会社の勉強会でお招きした講師の方のお話がとても面白いと思いましたので、普段と少し毛色が違いますが記事にします。(野村総研:齊藤義明 氏)
講演の内容は新しい事業を起こす革新者にはどんな特徴があるのか・・・。
それは本記事のタイトルにある通り、人が必要とするneedsを満たすものではなく、欲しいというwantsを満たすものが事業の根幹にあることが共通しているということでした。
needsとwantsといっても具体的なイメージができないかも知れませんので、整理しますと以下の様に定義されています。
●needs
・必要なもの
・表面的なもの
・多くの人が共通に求める要素・条件
・競合の類似製品との差が少なく価格競争となりやすいもの
●wants
・欲しくてしょうがないもの
・人の心の奥底に眠っている願望
・最初は一部の人にしか認められないが他者にも勧めたいと思うもの。そして他者へ拡散
・新しい欲望やライフスタイルを作り出す世界、高い価値を生み出すもの
整理しても具体性がないと思いますので例を挙げてみます。
例えば車がそれにあたります。
車のneedsは早く移動できること、荷物を載せられること、雨に濡れないこと、燃費が良いこと(経済的であること)などが挙げられます。

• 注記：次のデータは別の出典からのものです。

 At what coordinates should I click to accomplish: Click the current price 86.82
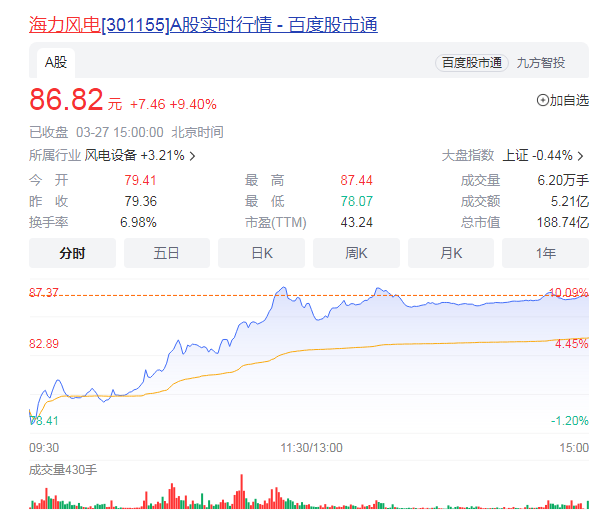[66, 101]
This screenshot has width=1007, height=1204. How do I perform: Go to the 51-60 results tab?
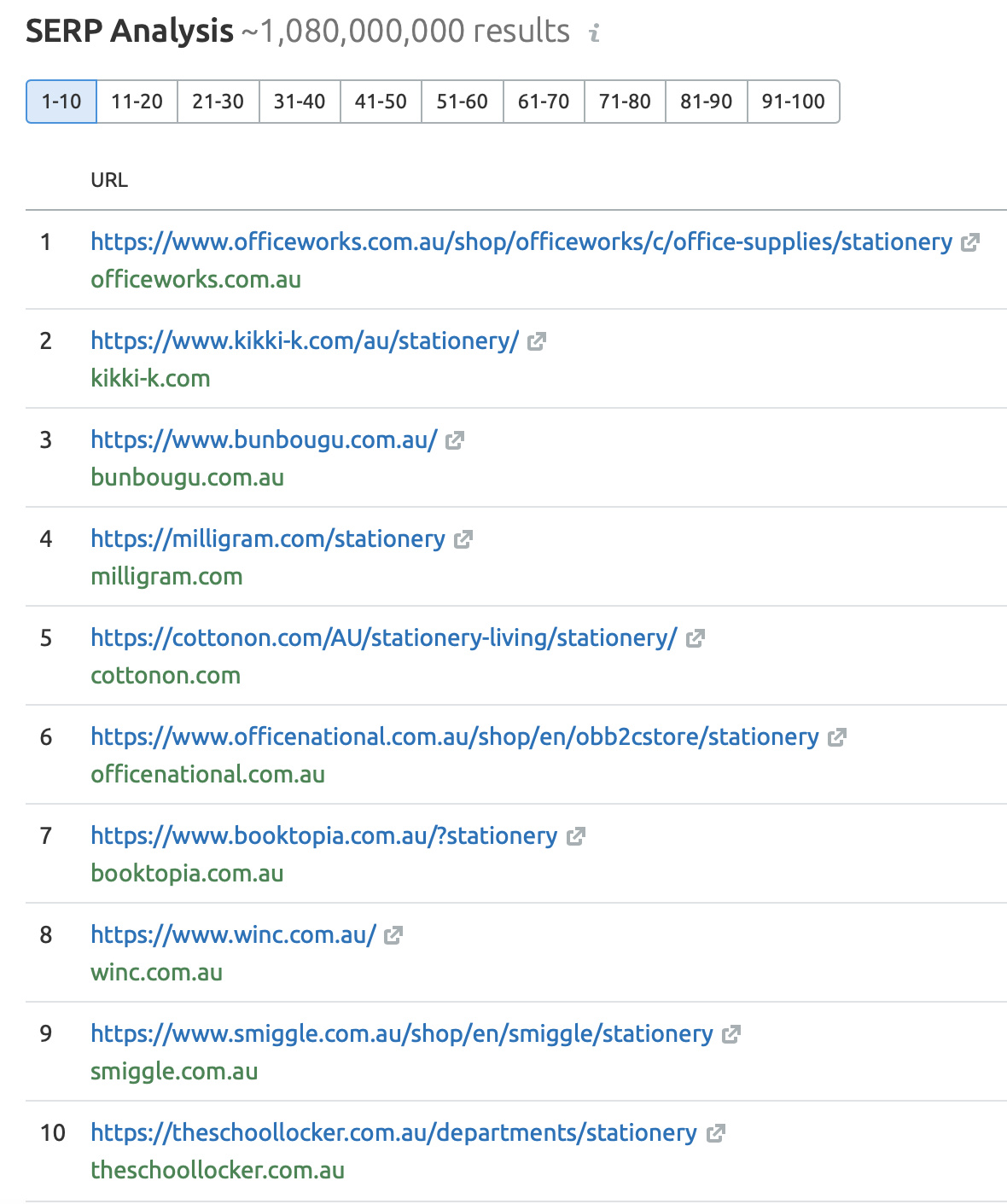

一方でwantsはカッコいいこと、速く走れること、コーナリングがしやすいこと、持っているだけで人に自慢できることなどが挙げられます。
もしもneedsだけを満たすだけならば、多くの自動車メーカーが様々な車を販売していますし、都市に住んでいれば電車やバスで代替できてしまいますので、そもそも車を買わないという選択もできます。
実際に私も車を購入したきっかけは、カッコ良さ、トルクの太さ(速く発進できる)、持っていることで他人と差別化できることのwants 3つでした。
その頃は東京駅まで電車で20分程度のところに住んでいましたし、バイクがありましたので必ずしも車を必要としていませんでしたが、以前からマツダのCX-5のデザインに惹かれており、高トルクは体験してみたいと思っていました。
そこへ持っていることで人と差別化したいという状況が加わったのです。
古い考えと思う人もいるかもしれませんが、デートをするときはやっぱり車があるとないとでは大きく違います。
車があれば2人きりの空間が簡単に用意できますし、好きな時間に好きなところへ行けます。海が好きな私たちにとっては田舎の綺麗な海に手軽に移動できることは差別化ポイントでした。電車とバスでは手荷物が限られますし、バス停から数十分歩いたり、海で楽しんだ後にまた歩かなければならないとなると億劫になりますからね。